**DESKRIPSI TUGAS:** Bisakah Anda melanjutkan ulasan novel tentang Jack Daniels dan The Chemist di bawah ini? Mulailah tepat setelah kalimat terakhirnya.

**KUTIPAN HALAMAN:**
* * *

Maka membaca novel ini akan terasa seperti nonton serial-serial TV bergenre police procedural semacam CSI: Crime Scene Investigation, NCIS, dan juga Criminal Minds. Judul terakhir lebih mendekati cara penuturan Konrath karena ia menggunakan dua jenis angle di sini—satu dari sudut pandeng “aku”-nya Jack Daniels, dan satu lagi point of view orang ketiga saat menghadirkan sekilas aksi-aksi The Chemist.
Dengan cara itu, ancaman teror dan kematian yang dihadapi Jack dan teman-temannya lebih terasa mencekam bagi pembaca. Kita tahu apa yang sedang direncanakan The Chemist, sedang Jack tidak. Ini jelas beda dari teknik whodunit macam di kisah-kisah detektif klasik semacam Sherlock Holmes dan Hercule Poirot yang dipakai CSI dan NCIS, di mana penceritaan hanya dilihat dari sisi para penegak hukum dalam membongkar satu demi satu misteri.

* * *

[Data untuk menemukan item yang ditampilkan]
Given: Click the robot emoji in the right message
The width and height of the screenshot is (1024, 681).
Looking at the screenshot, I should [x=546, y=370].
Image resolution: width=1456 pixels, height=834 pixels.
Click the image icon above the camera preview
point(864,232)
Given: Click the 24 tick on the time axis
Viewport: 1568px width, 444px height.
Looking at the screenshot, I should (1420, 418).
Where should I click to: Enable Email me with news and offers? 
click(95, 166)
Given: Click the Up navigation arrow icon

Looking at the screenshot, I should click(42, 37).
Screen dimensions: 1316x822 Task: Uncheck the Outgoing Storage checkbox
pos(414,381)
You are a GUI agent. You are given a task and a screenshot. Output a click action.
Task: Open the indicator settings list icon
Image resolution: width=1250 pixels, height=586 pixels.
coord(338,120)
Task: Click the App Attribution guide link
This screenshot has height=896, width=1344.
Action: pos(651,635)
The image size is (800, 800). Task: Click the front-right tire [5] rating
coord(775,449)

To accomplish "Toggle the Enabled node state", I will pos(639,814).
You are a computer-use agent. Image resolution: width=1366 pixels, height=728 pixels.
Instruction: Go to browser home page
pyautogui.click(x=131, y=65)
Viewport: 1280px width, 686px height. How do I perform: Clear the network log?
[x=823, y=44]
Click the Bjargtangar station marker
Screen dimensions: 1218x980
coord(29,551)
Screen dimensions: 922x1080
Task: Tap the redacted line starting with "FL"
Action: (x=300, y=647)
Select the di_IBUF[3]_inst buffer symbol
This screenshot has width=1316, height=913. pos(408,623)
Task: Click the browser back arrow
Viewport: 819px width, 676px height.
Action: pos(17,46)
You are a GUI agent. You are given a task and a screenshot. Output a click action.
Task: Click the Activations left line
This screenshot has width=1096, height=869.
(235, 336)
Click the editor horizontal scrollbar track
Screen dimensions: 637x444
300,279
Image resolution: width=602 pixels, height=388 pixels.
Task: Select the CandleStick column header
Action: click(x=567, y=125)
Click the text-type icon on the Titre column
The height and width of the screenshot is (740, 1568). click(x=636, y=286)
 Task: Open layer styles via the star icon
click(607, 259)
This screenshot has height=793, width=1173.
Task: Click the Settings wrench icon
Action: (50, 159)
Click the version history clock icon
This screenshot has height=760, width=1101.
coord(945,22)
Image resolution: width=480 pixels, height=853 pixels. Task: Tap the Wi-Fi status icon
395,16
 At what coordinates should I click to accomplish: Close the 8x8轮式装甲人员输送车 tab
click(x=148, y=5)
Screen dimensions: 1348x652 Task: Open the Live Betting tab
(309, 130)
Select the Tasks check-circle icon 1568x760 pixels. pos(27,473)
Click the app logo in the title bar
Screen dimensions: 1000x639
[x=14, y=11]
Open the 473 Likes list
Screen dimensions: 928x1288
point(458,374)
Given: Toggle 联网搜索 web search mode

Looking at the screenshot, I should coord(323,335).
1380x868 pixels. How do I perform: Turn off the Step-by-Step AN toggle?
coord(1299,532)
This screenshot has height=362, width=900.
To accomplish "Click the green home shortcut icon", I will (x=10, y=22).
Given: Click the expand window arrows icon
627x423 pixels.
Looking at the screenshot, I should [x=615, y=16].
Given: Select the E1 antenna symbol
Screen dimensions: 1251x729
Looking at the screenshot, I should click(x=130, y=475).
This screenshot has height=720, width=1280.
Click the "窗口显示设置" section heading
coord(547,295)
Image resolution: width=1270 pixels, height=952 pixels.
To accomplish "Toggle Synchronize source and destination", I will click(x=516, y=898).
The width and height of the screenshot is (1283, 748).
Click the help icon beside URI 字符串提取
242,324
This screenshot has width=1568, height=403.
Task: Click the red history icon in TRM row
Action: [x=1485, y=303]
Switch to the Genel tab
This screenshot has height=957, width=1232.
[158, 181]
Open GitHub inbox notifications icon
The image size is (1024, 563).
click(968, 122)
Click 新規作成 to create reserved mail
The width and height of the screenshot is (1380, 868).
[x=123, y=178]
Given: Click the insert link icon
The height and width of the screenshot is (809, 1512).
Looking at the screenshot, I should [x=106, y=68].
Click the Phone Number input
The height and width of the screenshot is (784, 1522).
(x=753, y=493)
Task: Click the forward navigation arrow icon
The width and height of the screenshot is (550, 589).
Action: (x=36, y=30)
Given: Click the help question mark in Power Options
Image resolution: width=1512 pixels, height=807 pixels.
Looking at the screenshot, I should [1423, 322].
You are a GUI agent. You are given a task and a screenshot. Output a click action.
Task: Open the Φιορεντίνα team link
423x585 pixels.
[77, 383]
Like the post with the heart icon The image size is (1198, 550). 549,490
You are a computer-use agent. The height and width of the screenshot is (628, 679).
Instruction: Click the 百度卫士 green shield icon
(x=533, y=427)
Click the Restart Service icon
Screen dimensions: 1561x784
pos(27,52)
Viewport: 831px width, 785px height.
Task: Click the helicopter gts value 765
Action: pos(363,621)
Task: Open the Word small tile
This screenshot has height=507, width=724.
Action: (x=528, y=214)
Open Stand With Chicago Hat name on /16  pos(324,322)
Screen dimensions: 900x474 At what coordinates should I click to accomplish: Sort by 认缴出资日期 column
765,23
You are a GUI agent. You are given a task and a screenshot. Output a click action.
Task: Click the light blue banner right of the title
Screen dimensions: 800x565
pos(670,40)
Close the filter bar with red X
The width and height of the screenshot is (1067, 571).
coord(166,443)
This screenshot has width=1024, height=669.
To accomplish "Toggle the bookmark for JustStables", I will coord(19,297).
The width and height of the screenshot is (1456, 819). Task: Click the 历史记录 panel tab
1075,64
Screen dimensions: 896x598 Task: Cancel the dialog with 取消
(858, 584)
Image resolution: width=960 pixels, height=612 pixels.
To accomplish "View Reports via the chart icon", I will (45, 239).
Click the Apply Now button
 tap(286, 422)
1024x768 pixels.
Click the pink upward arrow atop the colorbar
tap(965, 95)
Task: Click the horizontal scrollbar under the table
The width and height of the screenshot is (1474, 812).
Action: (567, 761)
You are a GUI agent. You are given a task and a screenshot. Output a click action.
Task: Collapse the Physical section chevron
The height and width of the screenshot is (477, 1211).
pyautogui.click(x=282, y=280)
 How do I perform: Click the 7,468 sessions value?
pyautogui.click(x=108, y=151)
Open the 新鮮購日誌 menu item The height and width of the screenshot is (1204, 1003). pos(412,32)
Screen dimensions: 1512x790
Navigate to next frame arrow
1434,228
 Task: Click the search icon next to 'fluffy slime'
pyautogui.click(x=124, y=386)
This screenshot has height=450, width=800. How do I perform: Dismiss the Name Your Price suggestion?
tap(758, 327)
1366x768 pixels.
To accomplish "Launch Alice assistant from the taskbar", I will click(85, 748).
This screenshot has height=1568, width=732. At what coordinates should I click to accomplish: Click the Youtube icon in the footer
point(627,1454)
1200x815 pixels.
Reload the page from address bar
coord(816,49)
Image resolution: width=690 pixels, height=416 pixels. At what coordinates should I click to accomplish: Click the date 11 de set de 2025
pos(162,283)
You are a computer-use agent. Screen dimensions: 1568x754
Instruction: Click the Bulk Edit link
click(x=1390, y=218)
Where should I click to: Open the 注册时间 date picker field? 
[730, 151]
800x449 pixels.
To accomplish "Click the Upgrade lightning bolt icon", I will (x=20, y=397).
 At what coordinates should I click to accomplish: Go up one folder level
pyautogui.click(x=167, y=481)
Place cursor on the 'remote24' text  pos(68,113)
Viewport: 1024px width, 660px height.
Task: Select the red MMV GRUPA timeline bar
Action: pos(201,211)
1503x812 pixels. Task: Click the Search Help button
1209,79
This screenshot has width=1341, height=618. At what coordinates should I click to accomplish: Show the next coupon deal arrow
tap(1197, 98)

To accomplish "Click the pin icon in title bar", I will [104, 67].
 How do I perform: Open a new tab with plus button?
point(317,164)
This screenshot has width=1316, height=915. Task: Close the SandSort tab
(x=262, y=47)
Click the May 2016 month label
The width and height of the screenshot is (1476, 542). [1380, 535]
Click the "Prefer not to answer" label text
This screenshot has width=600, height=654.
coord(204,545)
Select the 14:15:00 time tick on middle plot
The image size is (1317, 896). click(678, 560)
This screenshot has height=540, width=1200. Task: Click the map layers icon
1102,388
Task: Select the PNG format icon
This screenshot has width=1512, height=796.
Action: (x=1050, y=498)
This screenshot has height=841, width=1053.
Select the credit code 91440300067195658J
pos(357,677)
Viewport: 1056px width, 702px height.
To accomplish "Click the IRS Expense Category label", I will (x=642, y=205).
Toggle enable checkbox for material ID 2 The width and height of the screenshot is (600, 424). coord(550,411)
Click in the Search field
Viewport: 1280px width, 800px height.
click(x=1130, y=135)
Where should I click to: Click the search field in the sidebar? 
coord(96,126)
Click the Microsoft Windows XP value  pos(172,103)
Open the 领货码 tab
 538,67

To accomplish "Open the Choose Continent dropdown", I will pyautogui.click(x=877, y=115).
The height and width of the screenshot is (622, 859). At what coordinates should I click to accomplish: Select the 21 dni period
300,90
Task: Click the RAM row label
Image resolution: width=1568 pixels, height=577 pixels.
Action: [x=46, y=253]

* * *

**JAWABAN TUGAS:**
Kelebihan utama Dirty Martini tentu berada pada sekuen-sekuen eksyennya yang sangat menegangkan, seperti pada bagian ketika Jack dijebak di dalam rumah purnawirawan polisi, saat ia diracun The Chemist di ruang arsip kantornya sendiri, dan terutama saat ia dan McGlade tandem mengemudikan truk trailer untuk menjauhkan bom dari lokasi PoliceFest. Dengan penulisan menggunakan cliffhanger pada ujung bab, pembaca jadi tak punya waktu untuk istirahat. Khas novel thriller.
Konrath juga unggul di sisi humor. Celotehan percakapan antara Jack yang kaku dan Harry yang kemproh kerap mengundang tawa, terutama ketika Harry menyinggung-nyinggung “little thing” yang dibalas telak oleh Jack. Semua terjadi saat mereka ribet panik menyelamatkan kota dari bom raksasa. Ada juga tagihan Harry pada Jack soal seks andaikata mereka tak selamat dan hanya bisa ketemu lagi di alam kelanggengan!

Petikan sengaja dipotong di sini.